===== AVAILABLE DATA

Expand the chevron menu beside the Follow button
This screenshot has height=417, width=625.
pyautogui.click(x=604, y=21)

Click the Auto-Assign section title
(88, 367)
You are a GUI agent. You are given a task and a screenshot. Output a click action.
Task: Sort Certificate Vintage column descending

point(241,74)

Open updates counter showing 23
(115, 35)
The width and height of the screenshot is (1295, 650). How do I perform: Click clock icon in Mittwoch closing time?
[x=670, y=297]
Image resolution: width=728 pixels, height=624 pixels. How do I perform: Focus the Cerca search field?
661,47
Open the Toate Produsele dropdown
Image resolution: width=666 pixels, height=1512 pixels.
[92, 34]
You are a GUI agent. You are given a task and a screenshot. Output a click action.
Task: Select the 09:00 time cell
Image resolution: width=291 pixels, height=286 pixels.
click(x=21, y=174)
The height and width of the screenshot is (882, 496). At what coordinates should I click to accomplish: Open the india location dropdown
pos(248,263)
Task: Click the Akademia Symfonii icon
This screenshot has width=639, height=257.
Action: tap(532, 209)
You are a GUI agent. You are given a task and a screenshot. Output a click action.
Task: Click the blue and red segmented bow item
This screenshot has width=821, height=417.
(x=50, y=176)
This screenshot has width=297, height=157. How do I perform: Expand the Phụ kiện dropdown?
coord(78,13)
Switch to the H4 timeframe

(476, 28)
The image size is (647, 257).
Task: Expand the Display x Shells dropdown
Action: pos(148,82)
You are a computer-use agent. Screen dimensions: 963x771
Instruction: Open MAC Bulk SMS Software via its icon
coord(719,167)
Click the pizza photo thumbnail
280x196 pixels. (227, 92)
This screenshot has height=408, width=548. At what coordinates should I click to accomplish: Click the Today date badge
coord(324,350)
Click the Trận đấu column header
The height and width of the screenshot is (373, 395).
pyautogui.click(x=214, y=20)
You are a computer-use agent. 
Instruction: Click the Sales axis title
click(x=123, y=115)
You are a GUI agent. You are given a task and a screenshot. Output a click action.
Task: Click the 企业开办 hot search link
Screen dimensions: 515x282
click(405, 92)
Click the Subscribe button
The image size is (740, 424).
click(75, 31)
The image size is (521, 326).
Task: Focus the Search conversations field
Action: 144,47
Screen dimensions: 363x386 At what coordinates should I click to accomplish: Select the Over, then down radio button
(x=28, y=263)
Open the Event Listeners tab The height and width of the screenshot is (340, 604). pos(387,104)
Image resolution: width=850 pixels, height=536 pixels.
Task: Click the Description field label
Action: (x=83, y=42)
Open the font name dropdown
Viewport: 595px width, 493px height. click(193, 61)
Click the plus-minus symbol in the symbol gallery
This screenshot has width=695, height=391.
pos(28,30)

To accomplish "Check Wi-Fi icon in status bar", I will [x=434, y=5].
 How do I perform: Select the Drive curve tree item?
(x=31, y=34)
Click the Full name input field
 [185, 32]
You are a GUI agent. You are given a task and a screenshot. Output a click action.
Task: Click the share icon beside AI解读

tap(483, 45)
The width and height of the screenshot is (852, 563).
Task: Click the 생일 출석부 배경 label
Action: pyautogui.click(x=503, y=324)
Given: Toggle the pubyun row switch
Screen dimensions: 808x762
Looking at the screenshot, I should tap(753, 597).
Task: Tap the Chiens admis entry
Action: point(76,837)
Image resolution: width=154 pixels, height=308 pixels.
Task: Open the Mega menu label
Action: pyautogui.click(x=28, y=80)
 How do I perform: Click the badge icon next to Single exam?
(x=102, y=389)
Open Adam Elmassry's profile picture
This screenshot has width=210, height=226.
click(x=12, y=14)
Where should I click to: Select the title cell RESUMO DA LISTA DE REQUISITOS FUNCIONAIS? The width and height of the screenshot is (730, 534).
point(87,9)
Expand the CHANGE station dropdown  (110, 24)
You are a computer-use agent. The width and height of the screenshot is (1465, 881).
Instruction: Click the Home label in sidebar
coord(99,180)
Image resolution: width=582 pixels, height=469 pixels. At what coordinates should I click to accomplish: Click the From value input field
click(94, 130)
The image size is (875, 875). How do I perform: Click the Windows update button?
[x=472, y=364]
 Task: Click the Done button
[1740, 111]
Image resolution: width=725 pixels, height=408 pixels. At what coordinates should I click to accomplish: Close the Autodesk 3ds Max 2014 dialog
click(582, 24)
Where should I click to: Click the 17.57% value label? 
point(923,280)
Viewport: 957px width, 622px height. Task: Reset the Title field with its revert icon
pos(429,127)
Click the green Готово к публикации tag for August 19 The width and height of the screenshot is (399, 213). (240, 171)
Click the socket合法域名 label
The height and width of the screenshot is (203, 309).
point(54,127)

==========

## ABOUT THIS EXERCISE
Having read the entries, output all of them verbatim.

## RESULT OF THE TASK
Expand the chevron menu beside the Follow button
This screenshot has height=417, width=625.
pyautogui.click(x=604, y=21)

Click the Auto-Assign section title
(88, 367)
You are a GUI agent. You are given a task and a screenshot. Output a click action.
Task: Sort Certificate Vintage column descending

point(241,74)

Open updates counter showing 23
(115, 35)
The width and height of the screenshot is (1295, 650). How do I perform: Click clock icon in Mittwoch closing time?
[x=670, y=297]
Image resolution: width=728 pixels, height=624 pixels. How do I perform: Focus the Cerca search field?
661,47
Open the Toate Produsele dropdown
Image resolution: width=666 pixels, height=1512 pixels.
[92, 34]
You are a GUI agent. You are given a task and a screenshot. Output a click action.
Task: Select the 09:00 time cell
Image resolution: width=291 pixels, height=286 pixels.
click(x=21, y=174)
The height and width of the screenshot is (882, 496). At what coordinates should I click to accomplish: Open the india location dropdown
pos(248,263)
Task: Click the Akademia Symfonii icon
This screenshot has width=639, height=257.
Action: tap(532, 209)
You are a GUI agent. You are given a task and a screenshot. Output a click action.
Task: Click the blue and red segmented bow item
This screenshot has width=821, height=417.
(x=50, y=176)
This screenshot has width=297, height=157. How do I perform: Expand the Phụ kiện dropdown?
coord(78,13)
Switch to the H4 timeframe

(476, 28)
The image size is (647, 257).
Task: Expand the Display x Shells dropdown
Action: pos(148,82)
You are a computer-use agent. Screen dimensions: 963x771
Instruction: Open MAC Bulk SMS Software via its icon
coord(719,167)
Click the pizza photo thumbnail
280x196 pixels. (227, 92)
This screenshot has height=408, width=548. At what coordinates should I click to accomplish: Click the Today date badge
coord(324,350)
Click the Trận đấu column header
The height and width of the screenshot is (373, 395).
pyautogui.click(x=214, y=20)
You are a computer-use agent. 
Instruction: Click the Sales axis title
click(x=123, y=115)
You are a GUI agent. You are given a task and a screenshot. Output a click action.
Task: Click the 企业开办 hot search link
Screen dimensions: 515x282
click(405, 92)
Click the Subscribe button
The image size is (740, 424).
click(75, 31)
The image size is (521, 326).
Task: Focus the Search conversations field
Action: 144,47
Screen dimensions: 363x386 At what coordinates should I click to accomplish: Select the Over, then down radio button
(x=28, y=263)
Open the Event Listeners tab The height and width of the screenshot is (340, 604). pos(387,104)
Image resolution: width=850 pixels, height=536 pixels.
Task: Click the Description field label
Action: (x=83, y=42)
Open the font name dropdown
Viewport: 595px width, 493px height. click(193, 61)
Click the plus-minus symbol in the symbol gallery
This screenshot has width=695, height=391.
pos(28,30)

To accomplish "Check Wi-Fi icon in status bar", I will [x=434, y=5].
 How do I perform: Select the Drive curve tree item?
(x=31, y=34)
Click the Full name input field
 [185, 32]
You are a GUI agent. You are given a task and a screenshot. Output a click action.
Task: Click the share icon beside AI解读

tap(483, 45)
The width and height of the screenshot is (852, 563).
Task: Click the 생일 출석부 배경 label
Action: pyautogui.click(x=503, y=324)
Given: Toggle the pubyun row switch
Screen dimensions: 808x762
Looking at the screenshot, I should tap(753, 597).
Task: Tap the Chiens admis entry
Action: point(76,837)
Image resolution: width=154 pixels, height=308 pixels.
Task: Open the Mega menu label
Action: pyautogui.click(x=28, y=80)
 How do I perform: Click the badge icon next to Single exam?
(x=102, y=389)
Open Adam Elmassry's profile picture
This screenshot has width=210, height=226.
click(x=12, y=14)
Where should I click to: Select the title cell RESUMO DA LISTA DE REQUISITOS FUNCIONAIS? The width and height of the screenshot is (730, 534).
point(87,9)
Expand the CHANGE station dropdown  (110, 24)
You are a computer-use agent. The width and height of the screenshot is (1465, 881).
Instruction: Click the Home label in sidebar
coord(99,180)
Image resolution: width=582 pixels, height=469 pixels. At what coordinates should I click to accomplish: Click the From value input field
click(94, 130)
The image size is (875, 875). How do I perform: Click the Windows update button?
[x=472, y=364]
 Task: Click the Done button
[1740, 111]
Image resolution: width=725 pixels, height=408 pixels. At what coordinates should I click to accomplish: Close the Autodesk 3ds Max 2014 dialog
click(582, 24)
Where should I click to: Click the 17.57% value label? 
point(923,280)
Viewport: 957px width, 622px height. Task: Reset the Title field with its revert icon
pos(429,127)
Click the green Готово к публикации tag for August 19 The width and height of the screenshot is (399, 213). (240, 171)
Click the socket合法域名 label
The height and width of the screenshot is (203, 309).
point(54,127)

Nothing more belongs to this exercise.